Pullin a quitté la crise d’adolescence pour s’installer dans l’âge adulte


Pullin a terminé sa crise d’adolescence et commence à se sentir l’aise dans l’âge adulte. Fini le temps où les boxers de la marque affichaient des imprimés rutilants, parfois à la limite de ce qu’on appelle le bon goût. Face au succès, Pullin était allé sur tous les fronts pour séduire une clientèle grandissante. « Nous avions recruté de nouveaux salariés mais aussi mis en place de nouveaux postes : directeur artistique, directeur général … Jusqu’à ce que nous réalisions que nous nous étions un peu perdus dans l’euphorie de cette crise de croissance. Nous sommes donc restés discrets dans notre communication entre 2010 et 2013, le temps de nous restructurer. » explique Emmanuel Lohéac, PDG et fondateur de Pullin.


Emmanuel Lohéac, fondateur et dirigeant de Pullin - DR

En 2013, Emmanuel Lohéac a fait entrer un associé et non des moindres : Jacques Veyrat, de la holding Impala (actionnaire depuis de Lejaby). « Au final, il nous aura fallu trois ans pour nous restructurer tant au niveau de la distribution que des collections », précise Emmanuel Lohéac. L’année dernière, il a préféré arrêter la collection pour enfant afin se concentrer sur les lignes pour adulte.

Lors de son dernier exercice, la marque a réalisé un chiffre d’affaires de 11 millions d’euros, en progression de 14 % sur un an. Les sous-vêtements représentent 40 % des ventes et les jeans 37 %. Si les premiers produits féminins ont vu le jour il y a une dizaine d'années, les femmes restent encore très minoritaires dans les ventes avec une part de 10 %, contre 90 % pour les hommes.
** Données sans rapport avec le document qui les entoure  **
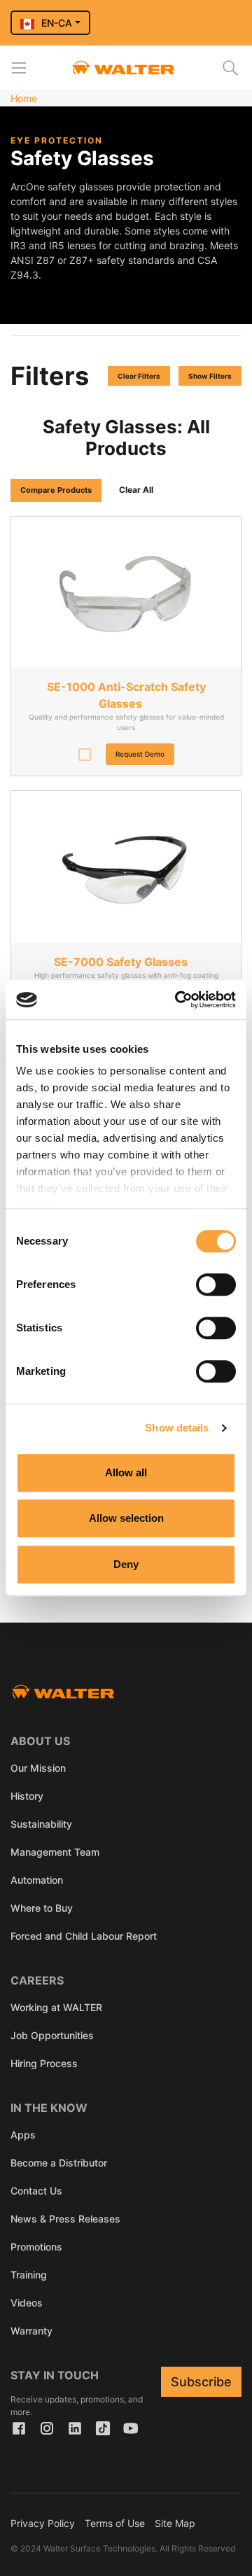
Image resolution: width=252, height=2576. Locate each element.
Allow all (126, 1472)
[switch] (216, 1284)
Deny (126, 1564)
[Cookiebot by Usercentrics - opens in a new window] (178, 999)
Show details (177, 1428)
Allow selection (126, 1518)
Les boxers représentent encore 40 % des ventes de la marque - DR

La griffe est diffusée dans 400 multimarques en France et 1 200 revendeurs à travers le monde, l'export représentant 12 % des ventes. La filiale aux États-Unis réalise à elle seule un million de dollars (plus de 800 000 euros) de chiffre d’affaires en Amérique du Nord. Par ailleurs, Pullin dispose d’un parc de 15 magasins à l’enseigne : un à Paris (en plus d’un corner aux Galeries Lafayette), ainsi que des boutiques à Lille, Montpellier ou encore Grenoble, même si elle préfère aujourd'hui se concentrer sur les villes balnéaires.

L’e-shop assure également de très bonnes ventes, soit 15 % du chiffre d’affaires global. À l’international, elle compte également un magasin franchisé, à Hawaï, dont les ventes atteignent près d’un million d’euros notamment grâce à une clientèle à 80 % originaire du Japon. La marque possède une plateforme logistique en Amérique du Nord. Elle va prochainement en ouvrir une nouvelle au Japon, l’un de ses marchés prioritaires à l’export.